While Mr. Trump might have been within his rights to fire Mr. Comey, this pattern of demands to protect himself and Mr. Flynn, followed by retaliation when the demands were not met, if proven, is a textbook case of wrongful conduct. Add to this the fact that Mr. Flynn was already offering testimony about the Russia connection in exchange for immunity from prosecution, and Mr. Trump’s clumsy attempt to dissemble the cause of the firing, and it is clear that a cover-up was afoot.
Finally, Mr. Trump topped things off with his tweeted threat to Mr. Comey; witness intimidation is both obstruction of justice in itself, and a free-standing statutory offense.
Taken together, this evidence is already more than sufficient to make out a prima facie case of obstruction of justice — and there are likely many more shoes to drop. Mr. Comey reportedly took notes on all of his encounters with the president. If what has emerged so far is any indication, this is unlikely to offer much comfort to Mr. Trump.
And there remains the core question of the president’s motives. Is he withholding his taxes because they show evidence of “a lot of money pouring in from Russia,” as his son once stated, or do they show no such thing, as his lawyers claim? Why is Mr. Trump so fervently protecting Mr. Flynn: out of loyalty to a friend, or because Mr. Trump fears what that friend would say if he received immunity?
We have previously called for Congress to set up an independent 9/11-style commission on the Russia and Flynn investigations, and for the Department of Justice to appoint a special prosecutor. This appointment is necessary because Congress can’t actually prosecute anyone who may have committed crimes, including obstruction of justice, in connection with the Trump-Russia matter.
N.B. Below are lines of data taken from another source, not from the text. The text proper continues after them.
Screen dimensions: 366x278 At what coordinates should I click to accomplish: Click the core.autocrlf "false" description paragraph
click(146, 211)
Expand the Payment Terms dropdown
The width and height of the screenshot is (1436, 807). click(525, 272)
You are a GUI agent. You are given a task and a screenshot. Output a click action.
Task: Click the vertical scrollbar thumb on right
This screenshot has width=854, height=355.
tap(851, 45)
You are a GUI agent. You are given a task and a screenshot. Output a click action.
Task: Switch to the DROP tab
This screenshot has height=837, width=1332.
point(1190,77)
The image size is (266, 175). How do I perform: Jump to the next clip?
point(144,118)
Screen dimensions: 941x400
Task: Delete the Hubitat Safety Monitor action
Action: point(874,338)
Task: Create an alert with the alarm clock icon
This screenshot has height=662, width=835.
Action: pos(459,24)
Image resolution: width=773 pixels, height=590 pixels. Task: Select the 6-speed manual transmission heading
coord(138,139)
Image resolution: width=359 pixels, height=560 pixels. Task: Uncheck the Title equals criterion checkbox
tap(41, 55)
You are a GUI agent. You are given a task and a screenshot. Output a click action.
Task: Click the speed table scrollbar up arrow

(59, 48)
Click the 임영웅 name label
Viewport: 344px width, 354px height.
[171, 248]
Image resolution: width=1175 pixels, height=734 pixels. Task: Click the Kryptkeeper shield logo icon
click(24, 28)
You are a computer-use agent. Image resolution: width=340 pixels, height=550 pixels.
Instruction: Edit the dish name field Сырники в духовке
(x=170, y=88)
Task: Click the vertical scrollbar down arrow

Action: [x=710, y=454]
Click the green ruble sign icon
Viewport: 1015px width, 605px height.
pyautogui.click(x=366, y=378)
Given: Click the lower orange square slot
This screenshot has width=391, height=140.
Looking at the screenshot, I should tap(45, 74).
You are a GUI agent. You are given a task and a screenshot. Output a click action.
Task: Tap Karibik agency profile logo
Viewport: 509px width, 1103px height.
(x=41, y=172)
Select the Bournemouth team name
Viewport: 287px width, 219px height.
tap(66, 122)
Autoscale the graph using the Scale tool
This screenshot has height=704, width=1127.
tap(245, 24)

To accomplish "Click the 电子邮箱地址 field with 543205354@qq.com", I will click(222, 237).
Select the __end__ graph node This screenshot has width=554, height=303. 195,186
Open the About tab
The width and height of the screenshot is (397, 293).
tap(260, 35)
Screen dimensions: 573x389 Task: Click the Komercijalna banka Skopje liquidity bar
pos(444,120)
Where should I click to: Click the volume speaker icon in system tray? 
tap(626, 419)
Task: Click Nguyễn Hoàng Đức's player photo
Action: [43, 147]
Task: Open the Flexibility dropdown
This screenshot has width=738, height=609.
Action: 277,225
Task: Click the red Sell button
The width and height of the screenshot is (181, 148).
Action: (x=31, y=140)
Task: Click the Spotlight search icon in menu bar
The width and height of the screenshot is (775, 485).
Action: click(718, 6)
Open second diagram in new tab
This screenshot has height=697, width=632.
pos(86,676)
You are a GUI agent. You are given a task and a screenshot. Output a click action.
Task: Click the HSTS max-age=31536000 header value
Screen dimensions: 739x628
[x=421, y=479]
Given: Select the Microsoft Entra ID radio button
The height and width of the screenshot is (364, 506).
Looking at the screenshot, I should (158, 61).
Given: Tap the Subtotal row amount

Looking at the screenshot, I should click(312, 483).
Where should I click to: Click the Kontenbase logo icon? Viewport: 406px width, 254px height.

This week’s revelations about the president, the most powerful man in the country, emphasize the need for these independent structures to be erected and to encompass these new allegations.
At least for now, we need not address the question, fully briefed to the Supreme Court during Watergate, but never resolved, of whether a special prosecutor could indict the president; as with Nixon, the question may again be obviated by other events, like the House initiating impeachment proceedings and the president resigning.
In the meantime, the House and Senate must continue their existing investigations and expand them, with the Judiciary Committees of both bodies immediately beginning hearings into the president’s abuse of power. Congress must be prepared to follow the evidence wherever it may lead.
Richard W. Painter, a professor at the University of Minnesota Law School, is the vice chairman and Norman L. Eisen is the chairman of Citizens for Responsibility and Ethics. They were chief White House ethics lawyers for Presidents George W. Bush and Barack Obama, respectively.